-- Your assignment --
Would you write out every entry exactly, but without the pictures?
§
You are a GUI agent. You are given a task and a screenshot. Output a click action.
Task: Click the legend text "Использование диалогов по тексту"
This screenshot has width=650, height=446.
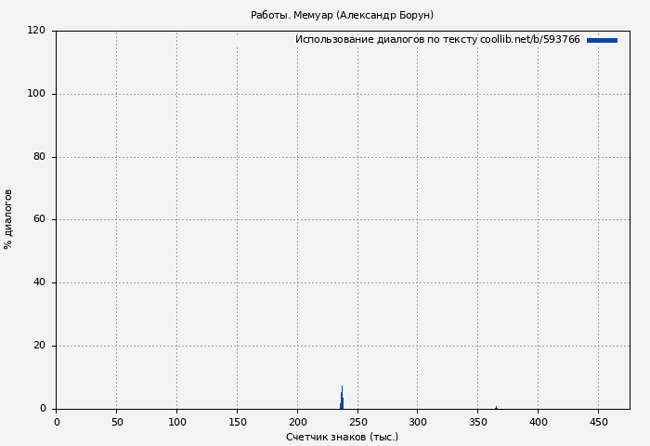385,40
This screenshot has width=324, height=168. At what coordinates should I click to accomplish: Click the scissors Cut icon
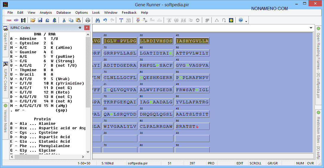(64, 20)
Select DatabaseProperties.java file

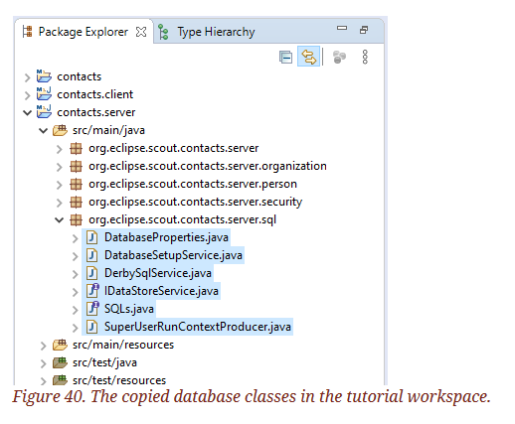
§
-- Answer space --
You are a GUI agent. You are given a task and a screenshot. Output a click action.
Task: Click the legend text "Использование диалогов по тексту"
This screenshot has width=650, height=446.
385,40
This screenshot has width=324, height=168. At what coordinates should I click to accomplish: Click the scissors Cut icon
(64, 20)
Select DatabaseProperties.java file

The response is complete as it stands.